DPN results from a complex interaction between functional nerve impairment mediated by metabolic factors directly related to hyperglycemia and structural changes, such as axonal degeneration and demyelination, caused by microangiopathy15,19,20. In NCS, diabetic neuropathy is characterized by the coexistence of nerve conduction abnormalities at common sites of entrapment and dying-back degeneration21. In the present study, median SNAP was relatively normal, and the degree of axonal dysfunction was milder in patients with MN without DPN than in those with MN and DPN. A slowing of nerve conduction across the carpal tunnel in patients with diabetes without DPN could principally be as a result of an impairment in axonal function. When comparing patients with MN without DPN with those with MN and DPN, the latter are considered dying-back axonal polyneuropathy, whereas the former might partly constitute the pathophysiology of diabetic neuropathy at common sites of entrapment. We speculate that metabolic factors related to hyperglycemia lead to axonal edema, and could contribute to median nerve compression at common sites of entrapment in the early phase of diabetic neuropathy.

Assessment of nerve conduction abnormalities across the carpal tunnel is difficult in patients with DPN, because MN and DPN might affect median nerve conduction in a similar manner. Electrodiagnostic criteria for the diagnosis of MN in patients with an underlying DPN have not been established. Several electrodiagnostic techniques have been proposed to determine MN in patients with DPN7. Comparative median-radial sensory nerve studies appear to be the most sensitive electrodiagnostic tests in the detection of MN in diabetic patients21. As routine nerve conduction tests were carried out in the current study, prolongation of the difference in sensory onset latency between the palm to wrist and digit 2 to palm was used in the evaluation of MN. Therefore, many patients were excluded from the analysis to avoid complications caused by the inclusion of other neuropathies.
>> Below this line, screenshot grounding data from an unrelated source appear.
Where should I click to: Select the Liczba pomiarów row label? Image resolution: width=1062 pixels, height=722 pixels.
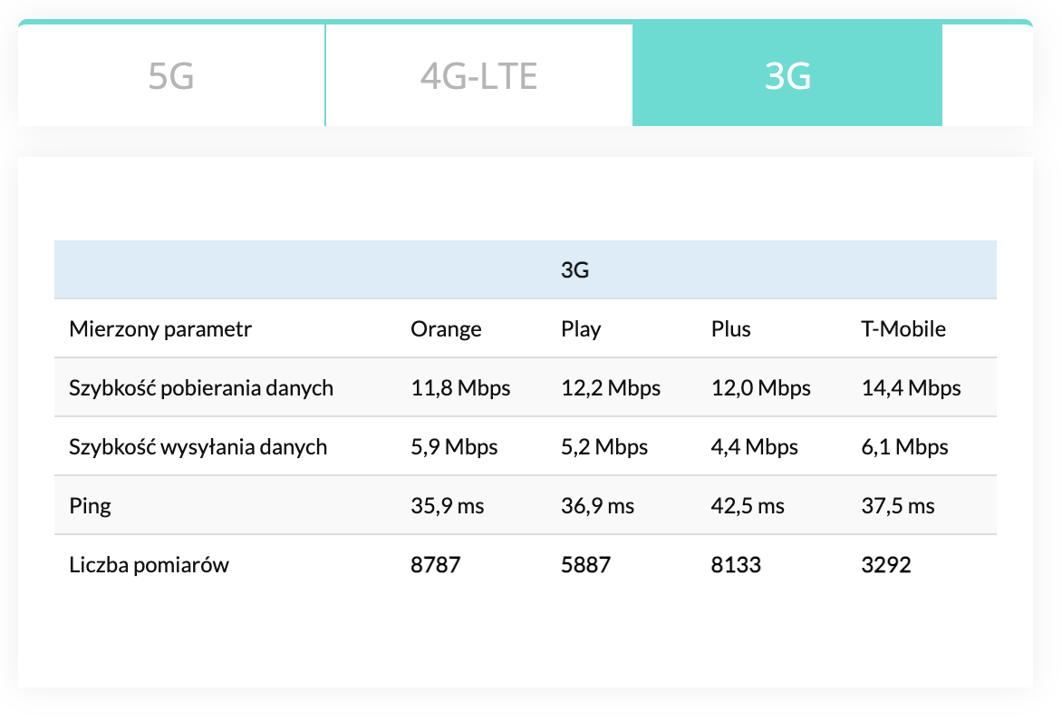point(149,565)
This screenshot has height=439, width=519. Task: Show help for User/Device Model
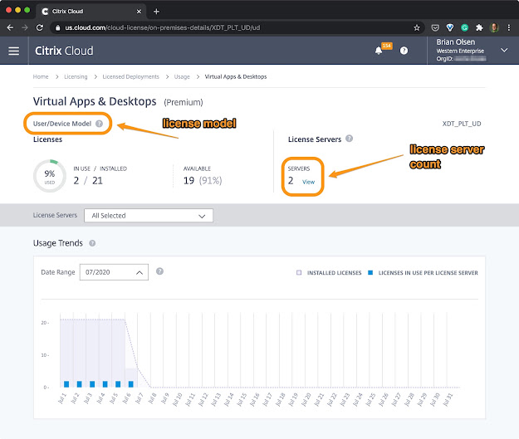[x=99, y=124]
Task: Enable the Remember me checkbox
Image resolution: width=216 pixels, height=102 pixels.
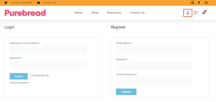Action: (31, 76)
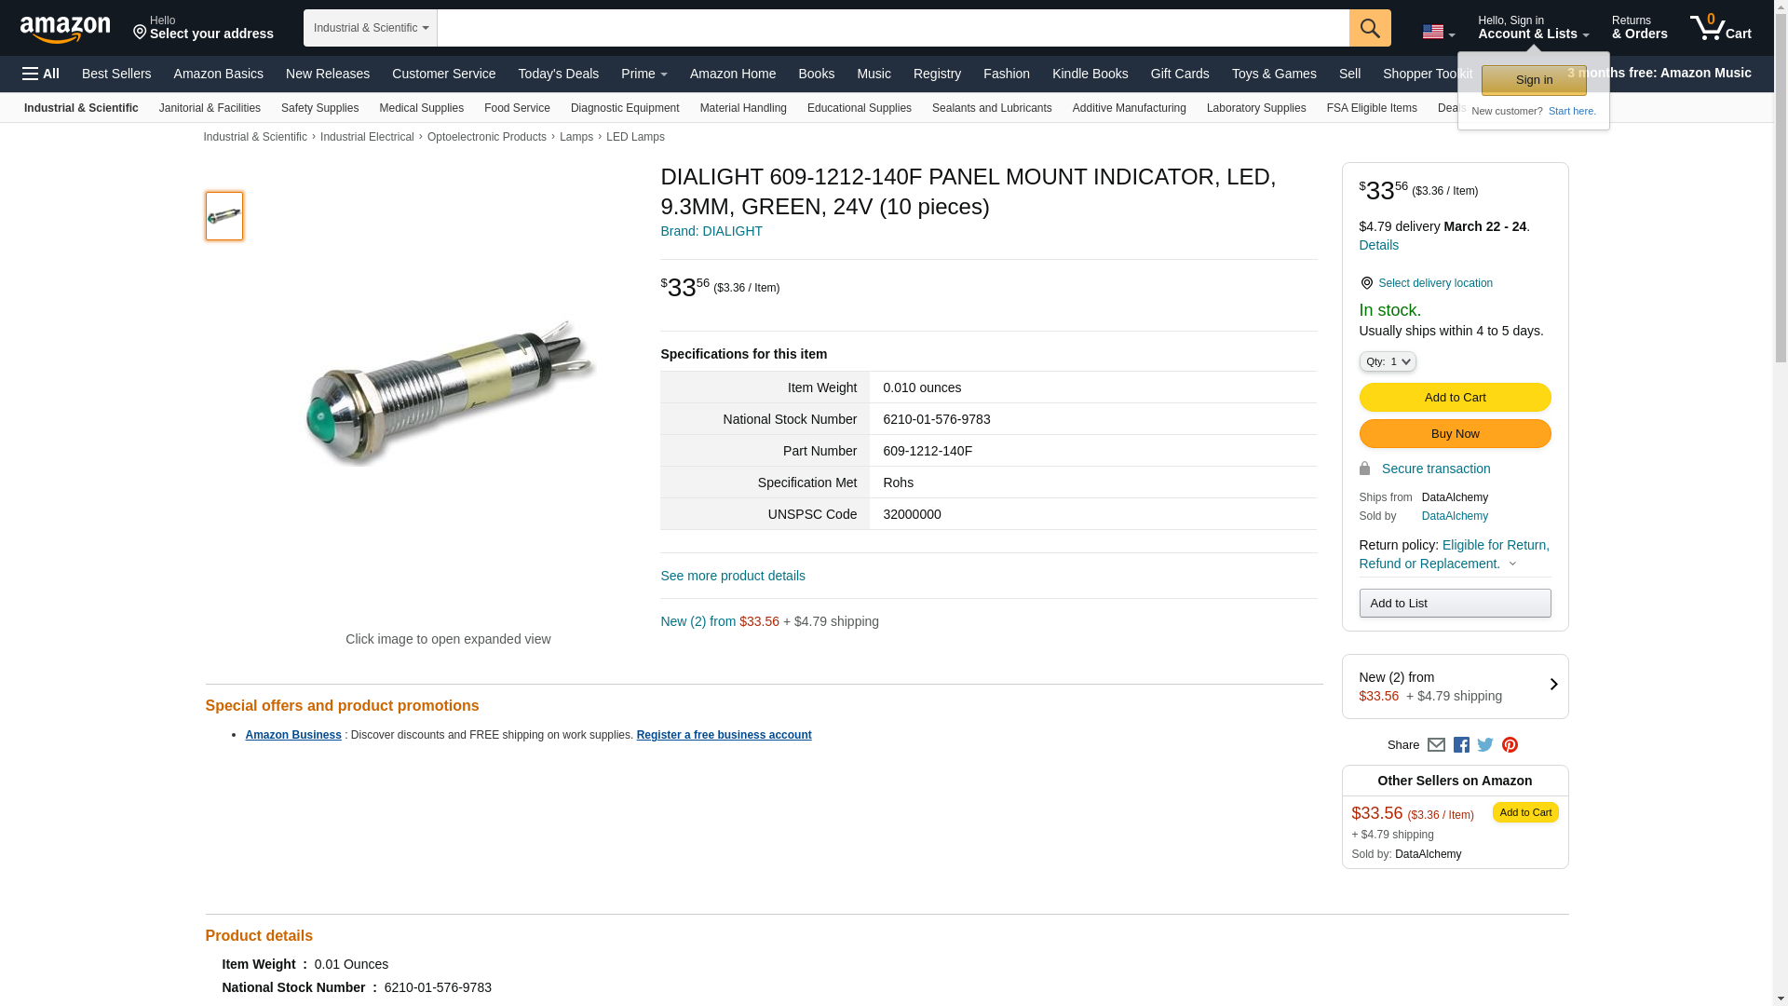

Furthermore, we assessed polyneuropathy as a reduction of SNAPs in the median, ulnar and sural nerves. Patients with more severe symptoms were considered to have polyneuropathy.

At the point of diagnosis, DPN is generally identified by structural changes that are irreversible. Therefore, early detection of neuropathy is important to prevent the progression of DPN. Further investigations using a large sample size and sensitive electrodiagnostic tests will be required to elucidate the mechanisms of functional nerve impairment in patients with diabetes.

In conclusion, abnormalities in nerve conduction across the carpal tunnel are found in the early phase of diabetes at a time when DPN has not developed yet. Asymptomatic MN in patients with diabetes without DPN might be caused by an impairment in axonal function mediated by metabolic factors at common entrapment sites. These findings could be used as guidelines to assist in the identification of early manifestations of diabetic neuropathy.